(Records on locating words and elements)
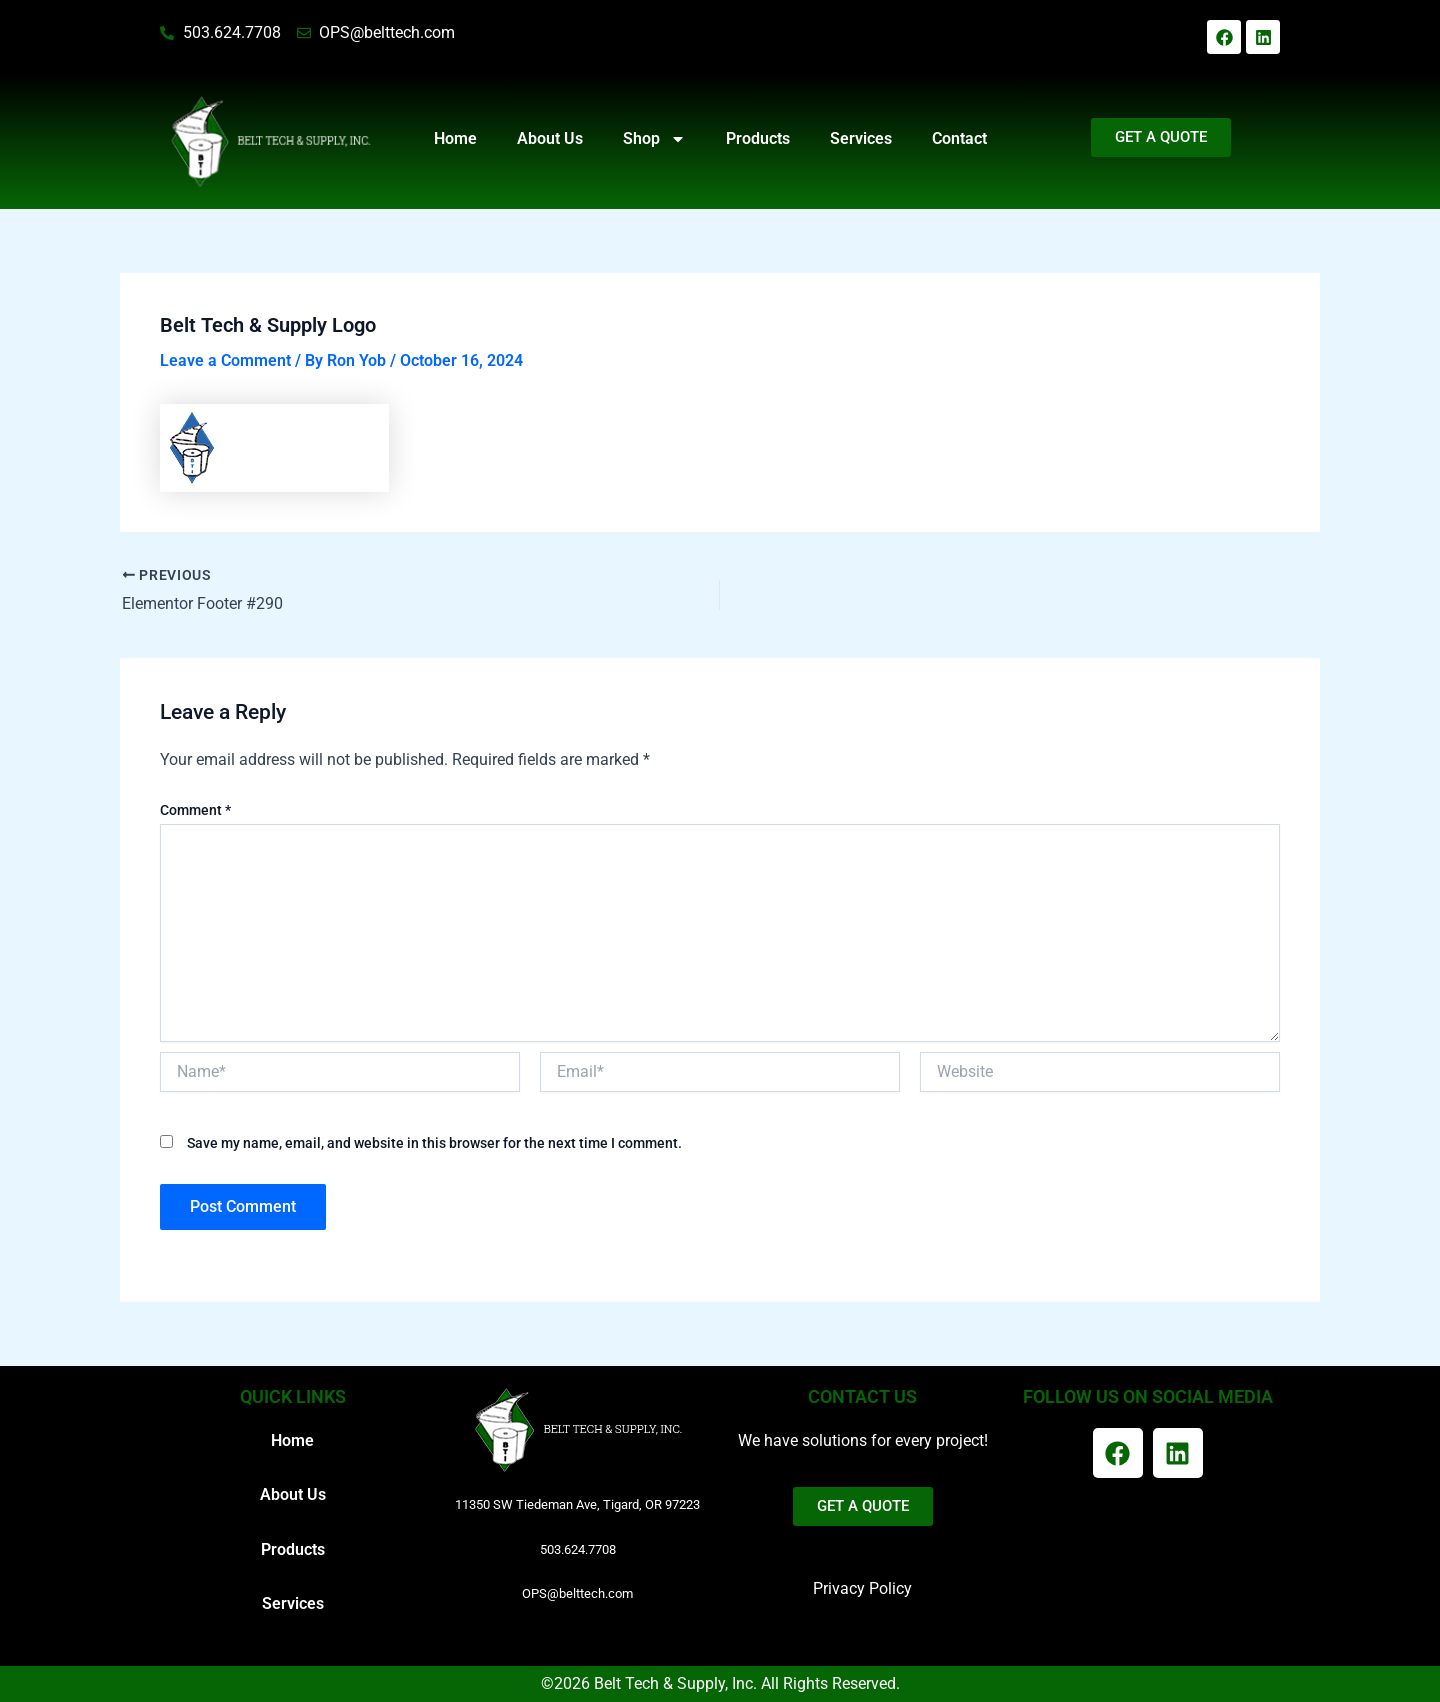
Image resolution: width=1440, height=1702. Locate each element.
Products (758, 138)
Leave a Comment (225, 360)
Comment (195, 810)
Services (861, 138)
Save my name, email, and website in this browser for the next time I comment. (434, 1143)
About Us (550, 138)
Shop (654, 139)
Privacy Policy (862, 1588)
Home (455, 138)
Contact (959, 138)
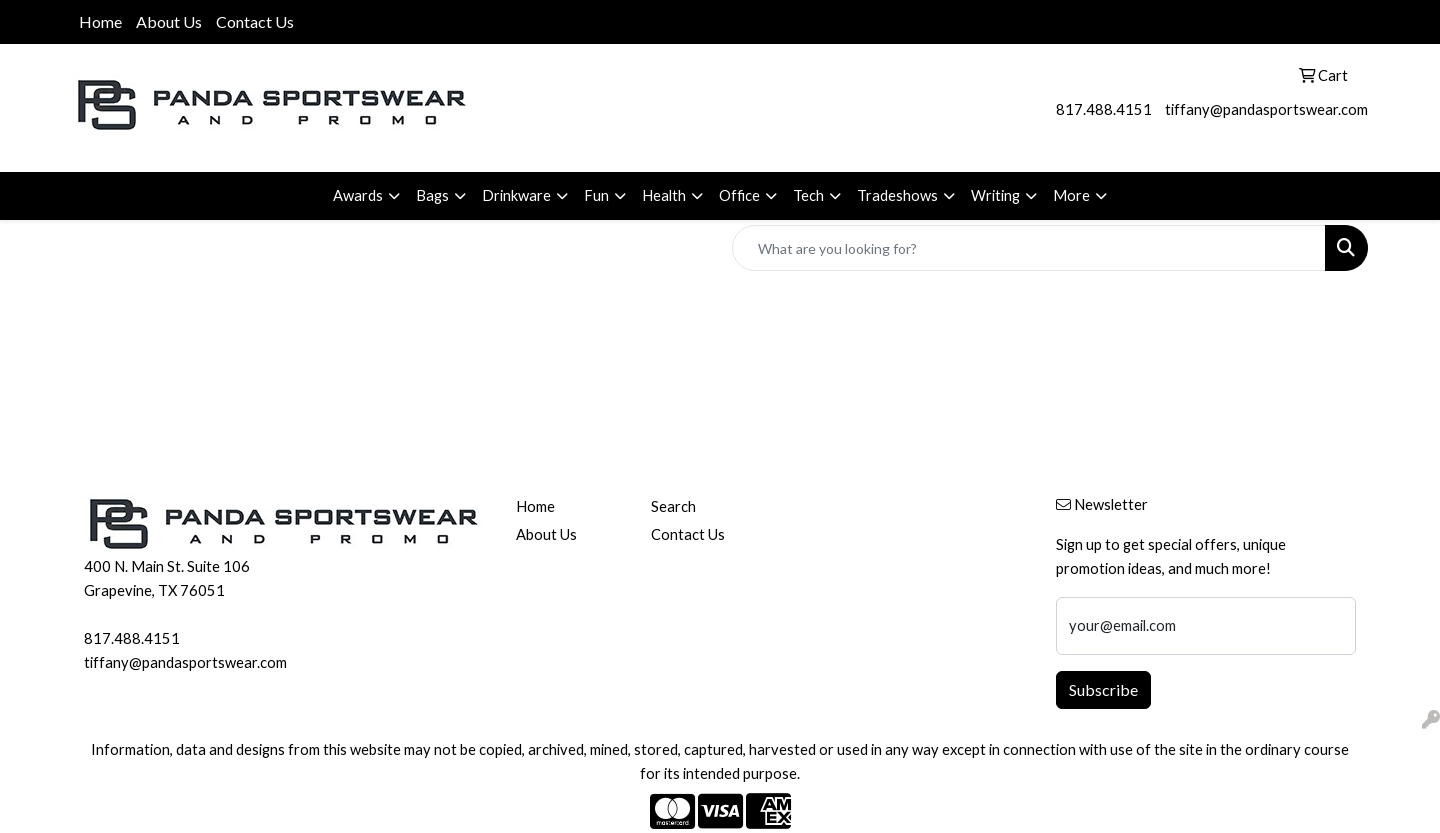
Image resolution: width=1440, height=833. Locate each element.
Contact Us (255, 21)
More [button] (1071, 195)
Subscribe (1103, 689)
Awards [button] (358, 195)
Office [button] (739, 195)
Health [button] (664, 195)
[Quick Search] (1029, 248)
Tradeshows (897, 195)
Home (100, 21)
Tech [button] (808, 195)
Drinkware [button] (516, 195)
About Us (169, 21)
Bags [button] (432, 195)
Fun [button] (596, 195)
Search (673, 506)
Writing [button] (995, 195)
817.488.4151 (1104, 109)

*Given instruction*: Recast the part of the records that opens with the line containing "Tech [button] (808, 195)" and runs through the final line of the records as a Markdown table with the columns "Row" and "Line", numbering each line and omitting blank lines.

*Answer for the task*:
| Row | Line |
|---|---|
| 1 | Tech [button] (808, 195) |
| 2 | Drinkware [button] (516, 195) |
| 3 | About Us (169, 21) |
| 4 | Bags [button] (432, 195) |
| 5 | Fun [button] (596, 195) |
| 6 | Search (673, 506) |
| 7 | Writing [button] (995, 195) |
| 8 | 817.488.4151 (1104, 109) |